Tags: analog, Film, filmentwicklung, kaffee, vitamin c

18 Kommentare
Am 24. März 2009 um 12:52 Uhr
geil, ich hab hier noch paar alte unetwickelte filme rumzuliegen.
das mach ich die tage mal. das wird dann ne doppelte überraschung, einmal was auf dem film ist und wie das ergebnis wird. toll.
Am 24. März 2009 um 13:04 Uhr
Ich glaube ich würde es mich nicht trauen wenn ich analog fotografieren würde. Wenn es nicht klappt sind die Bilder nämlich futsch. Die kann man dann nicht mehr wieder reparieren. Wäre zu schade um gelungene Aufnahmen.
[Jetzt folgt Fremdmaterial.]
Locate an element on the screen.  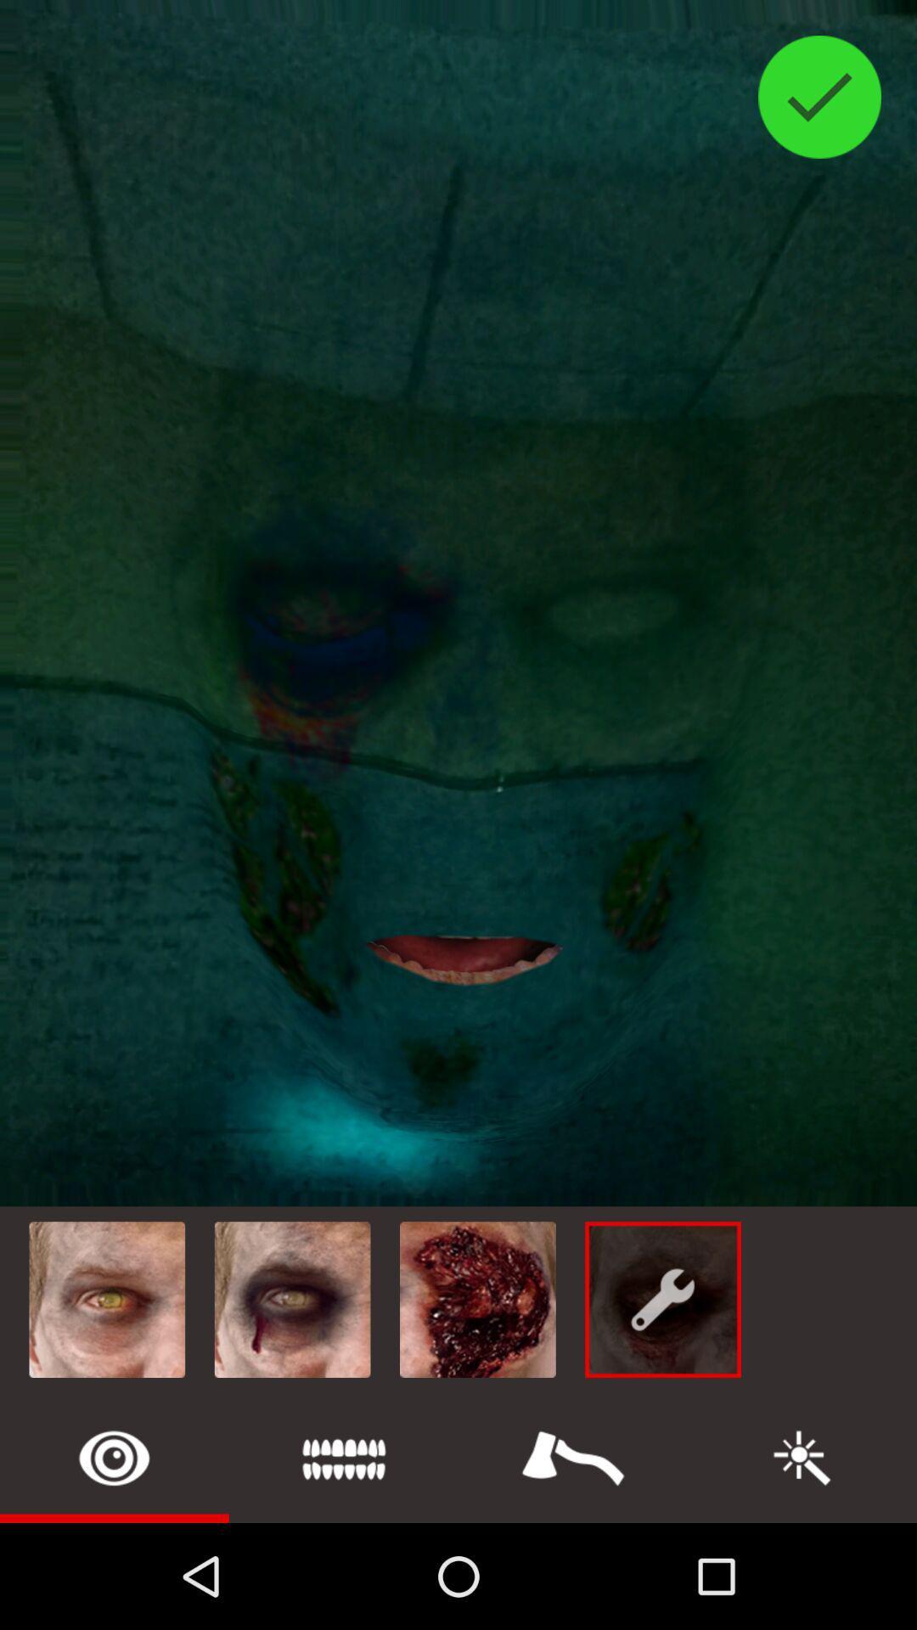
edit tool is located at coordinates (802, 1457).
Am 24. März 2009 um 13:12 Uhr
Das habe ich auch schon mal bei Flickr gesehe. Da gibt es sogar eine Gruppe dafür, die sich Homemade Soup nennt (http://www.flickr.com/groups/53495661@N00/) Unter der Bezeichnung Cafenol findet man sogar Entwicklungszeiten bei Digitaltruth.
Am 24. März 2009 um 14:08 Uhr
sehr cool…
Am 24. März 2009 um 14:40 Uhr
woow, die Ergebnisse aus der Flickrgruppe sind beeindruckend. Das ist echt ne coole Idee.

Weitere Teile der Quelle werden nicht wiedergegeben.